Penghapusan PT 4 % atau Penyederhanaan Fraksi: Catatan Politik Hukum Husnu Abadi, Ph.D.

177

Putusan MK No. 116/PUU-XXI/2023 yang diajukan oleh Perkumpulan untuk Pemilu dan Demokrasi (Perludem), atas ketentuan yang ada pada Pasal 414 ayat (1) UU No. 7 Tahun 2017 tentang Pemilihan Umum, yang berkaitan dengan Parliementary Threshold sebesar 4 %, yang diputus Kamis, 29 Februari 2024, mendapat tanggapan beragam. Putusan MK menyebutkan bahwa norma PT 4% adalah konstitusional, sepanjang diberlakukan untuk Pemilu 2024, dan inkonstitusional bersyarat, untuk Pemilu 2029 dan pemilu berikutnya sepanjang telah dilakukan perubahan ambang batas parlemen dengan berpedoman pada persyaratan yang telah ditentukan.

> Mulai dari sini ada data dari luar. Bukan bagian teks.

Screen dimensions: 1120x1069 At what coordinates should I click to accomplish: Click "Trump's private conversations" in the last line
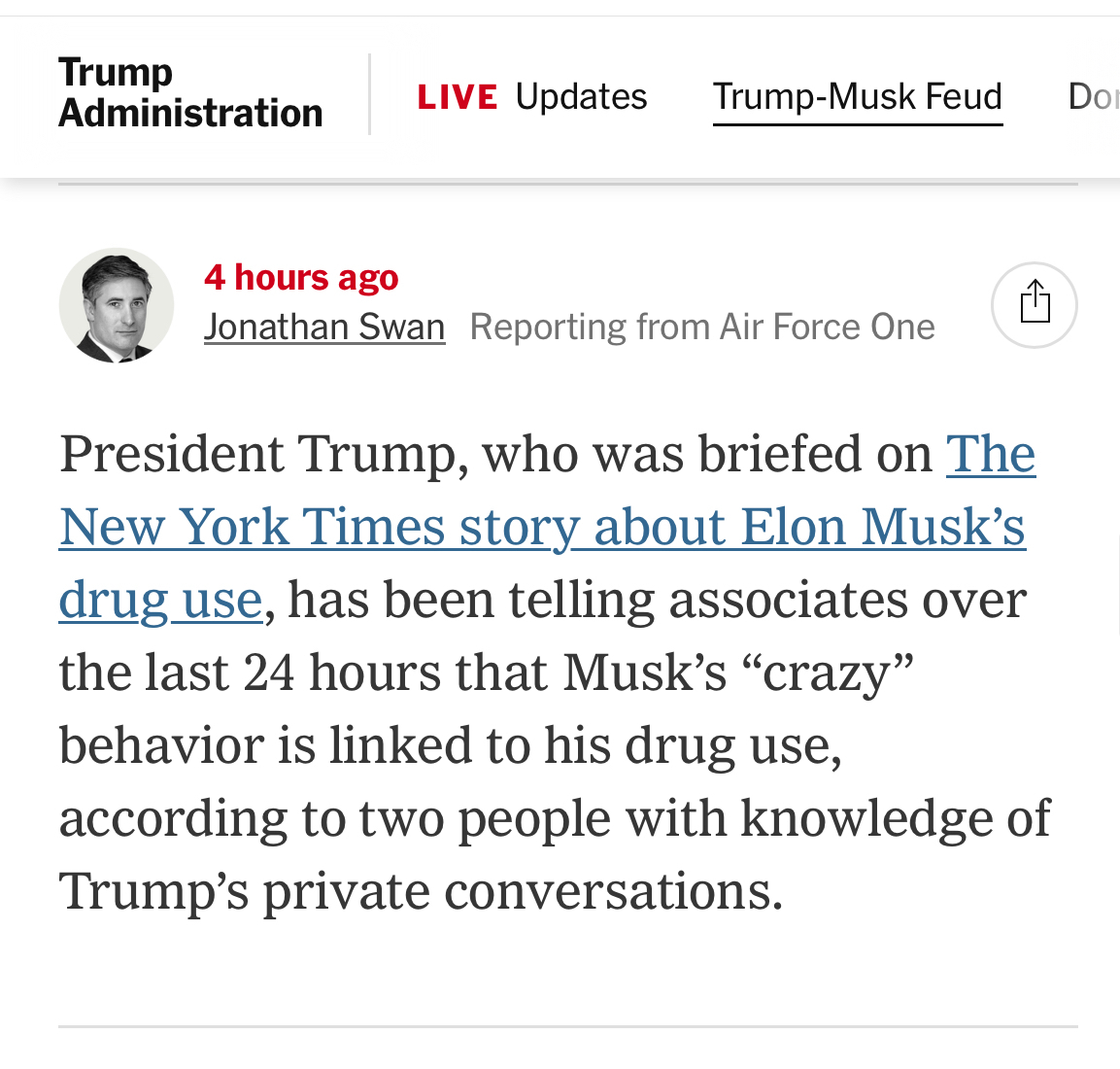click(x=421, y=891)
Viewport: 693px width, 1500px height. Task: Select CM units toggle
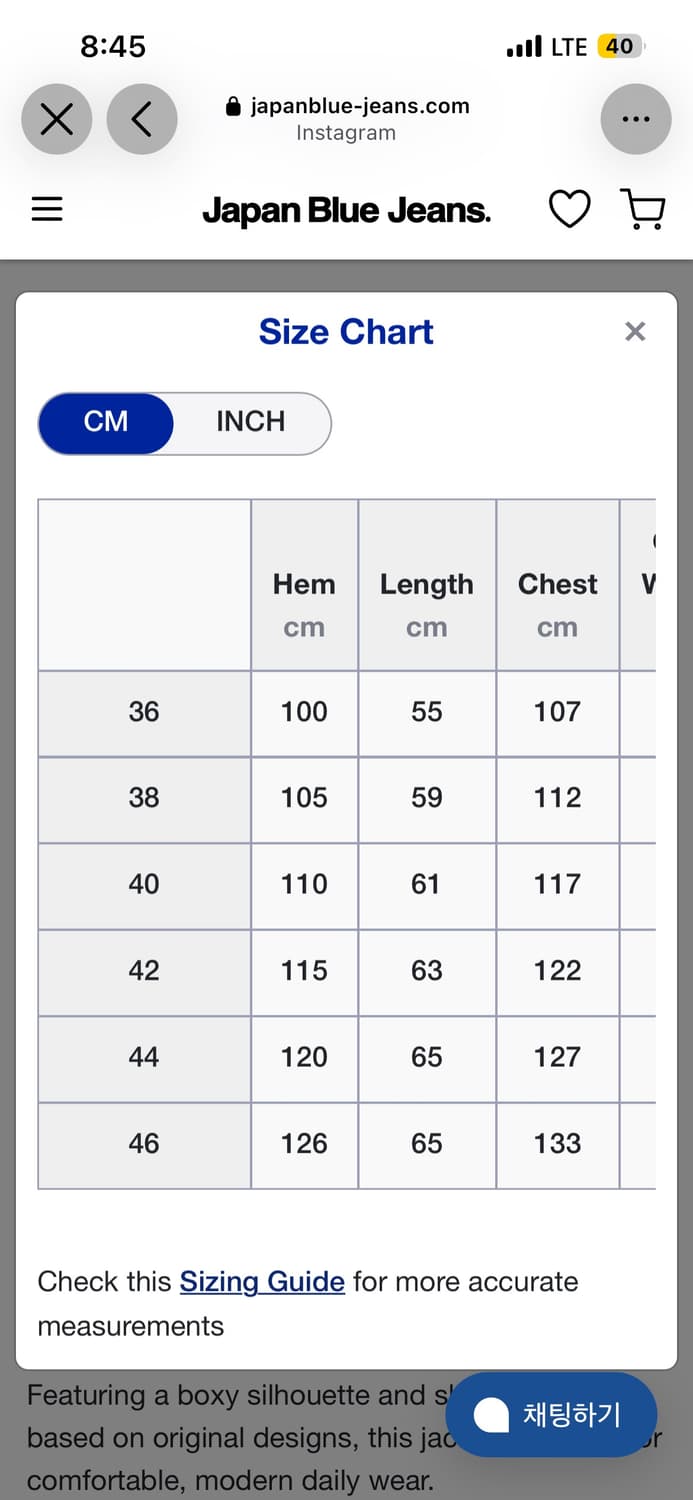click(x=106, y=422)
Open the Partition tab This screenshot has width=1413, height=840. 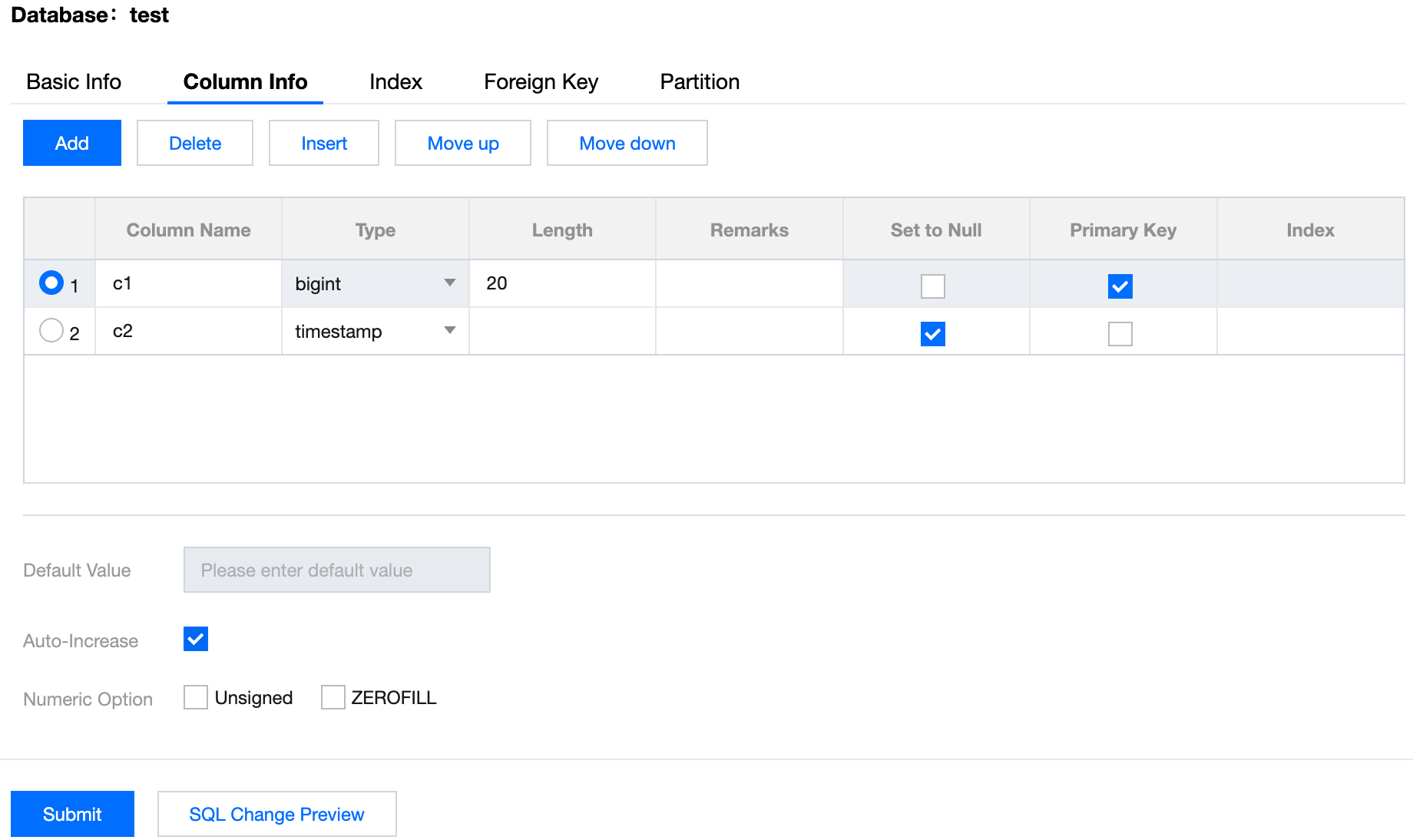(x=700, y=81)
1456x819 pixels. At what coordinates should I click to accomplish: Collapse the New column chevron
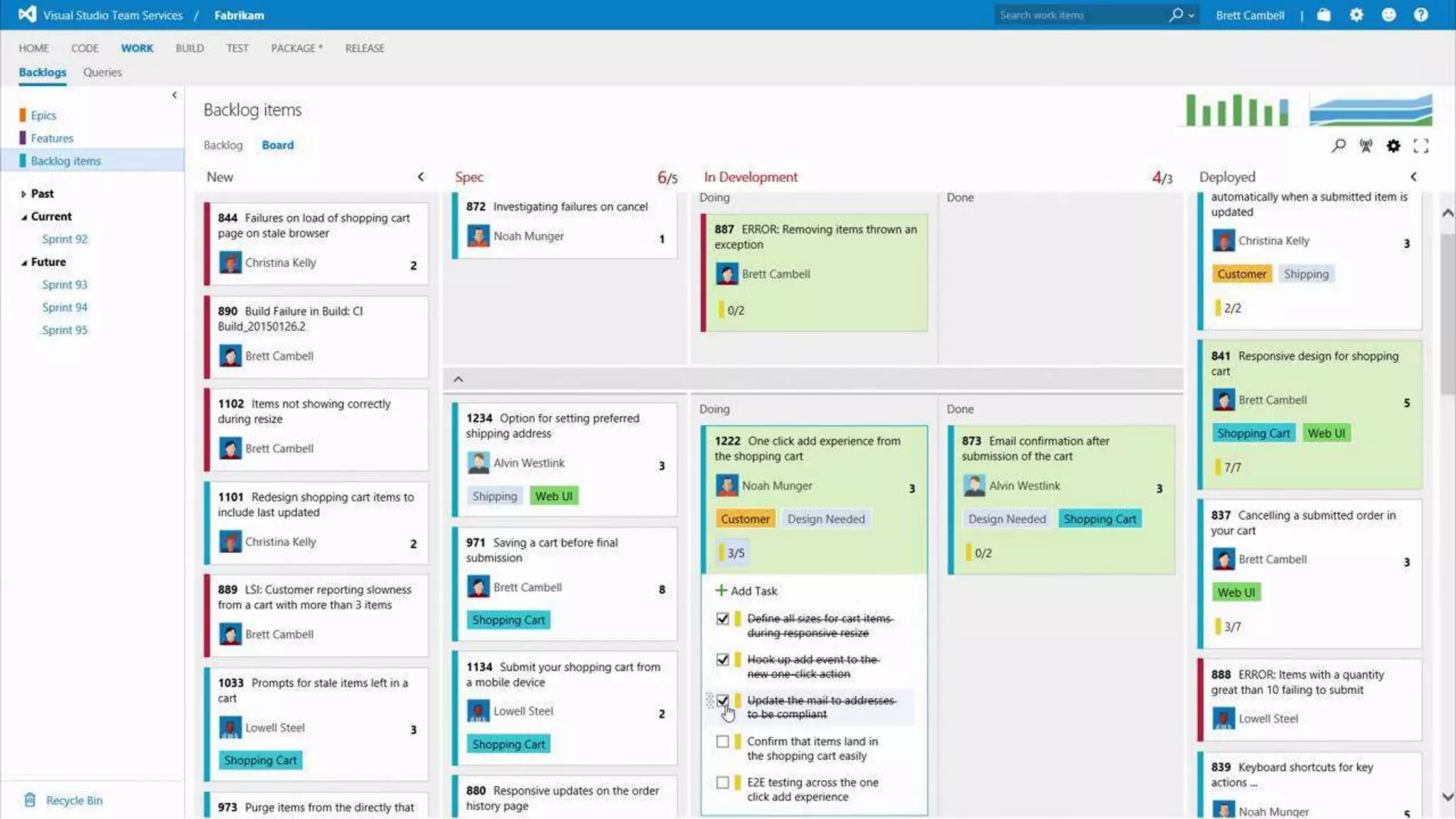pos(421,177)
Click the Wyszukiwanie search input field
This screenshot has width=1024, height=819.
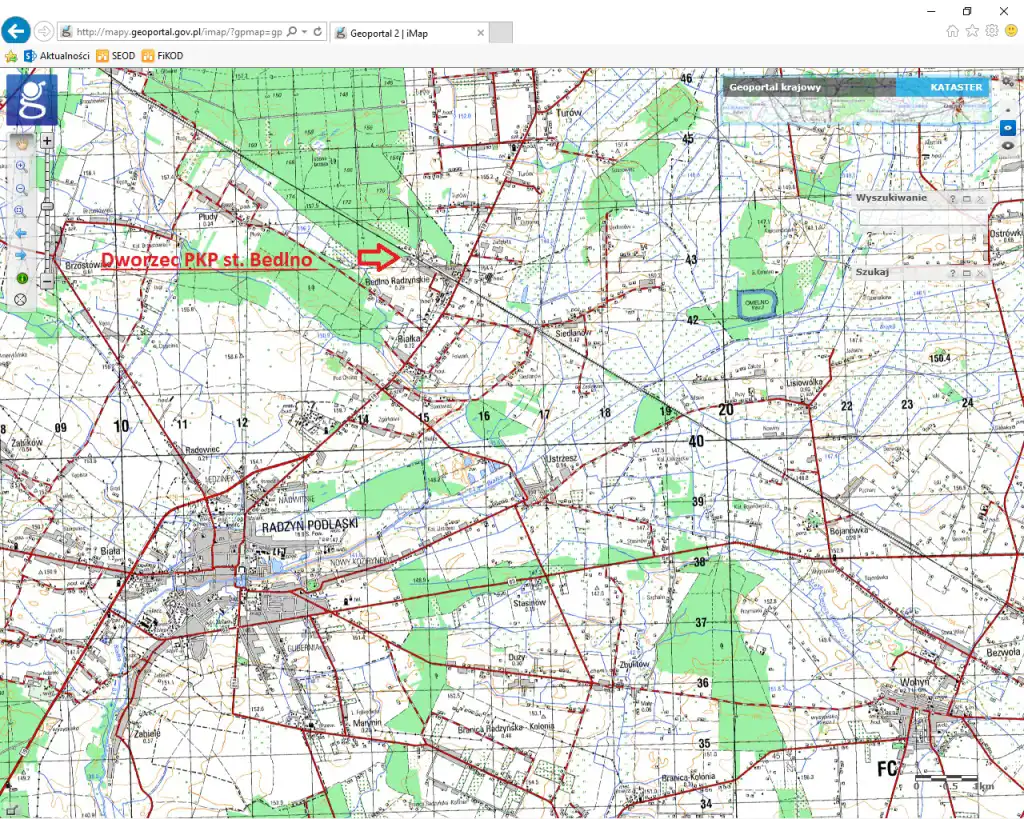(x=921, y=217)
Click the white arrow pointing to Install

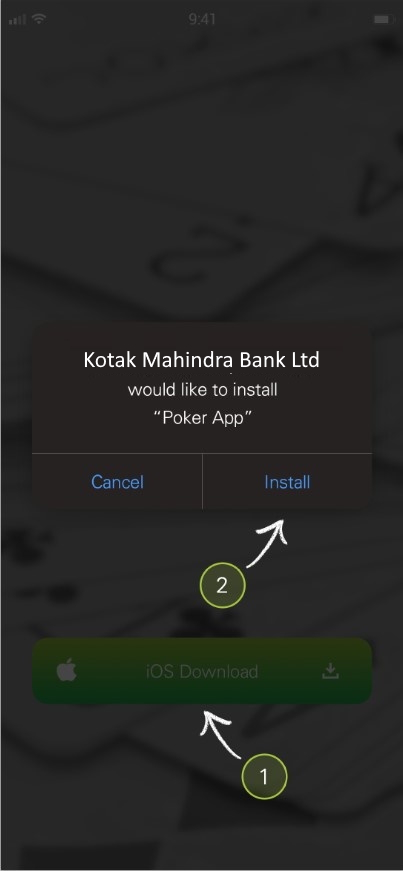(x=267, y=543)
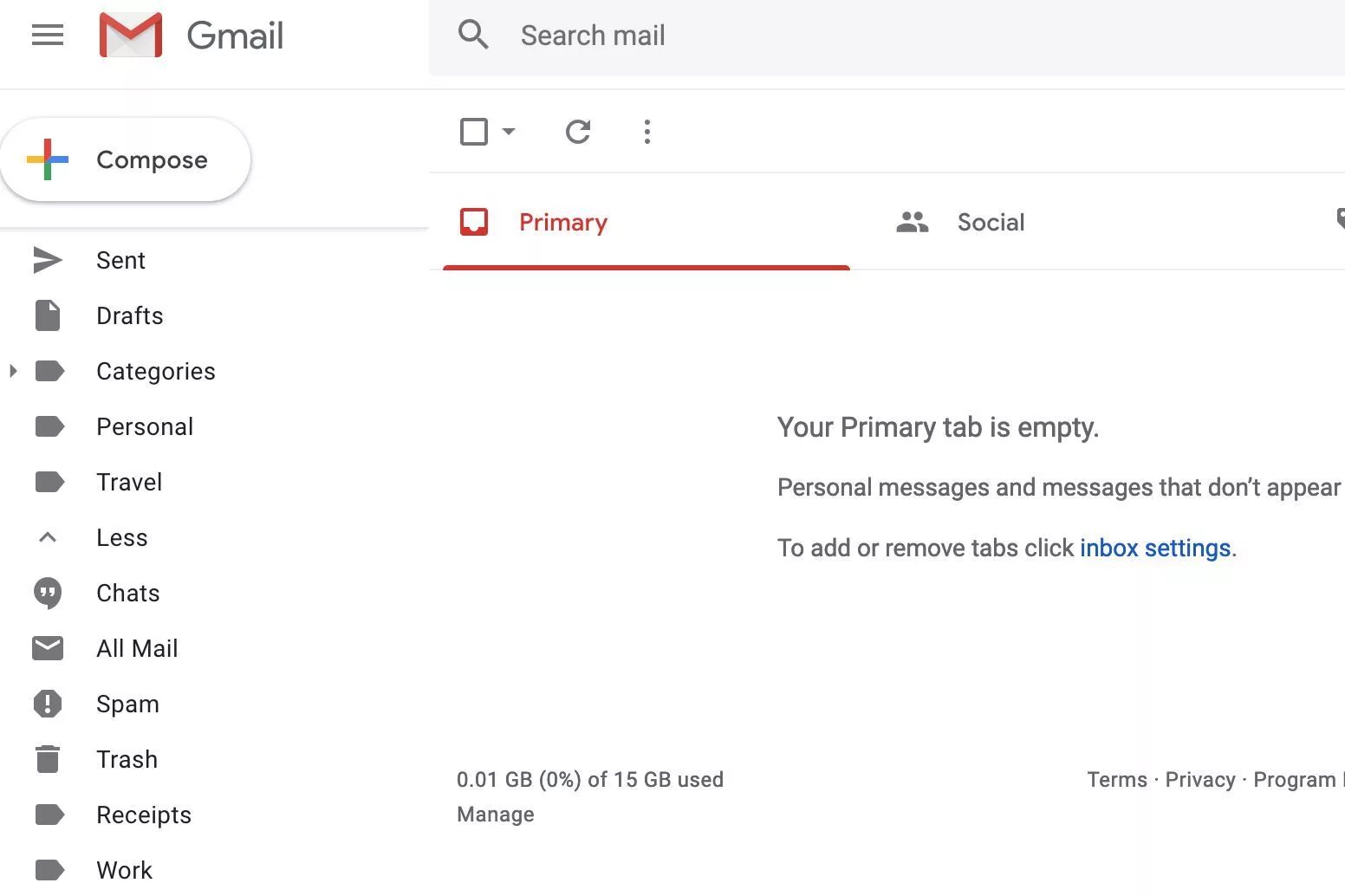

Dalilnya karena MK tidak menemukan dasar rasionalitas dalam penetapan besaran angka atau persentase paling sedikit 4 % dimaksud dalam Pasal tersebut. Angka ambang batas parlemen tersebut juga berdampak terhadap ionversi suara sah menjadi jumlah kursi DPR yang berkaitan dengan proporsionalitas hasil pemilihan umum. Sebagai contoh, pada Pemilu 2004, suara yang terbuang atau tidak dapat dikonversi menjadi kursi adalah sebanyak 19.047.481 suara sah atau sekitar 18 % dari suara sah secara nasional. Kebijakan ambang batas parlemen dinilai telah mereduksi hak rakyat sebagai pemilih. Hak rakyat untuk dipilih juga diredukasi ketika mendapatkan suara lebih banyak tetapi tidak menjadi anggota DPR karena partainya tidak mencapai ambang batas parlemen.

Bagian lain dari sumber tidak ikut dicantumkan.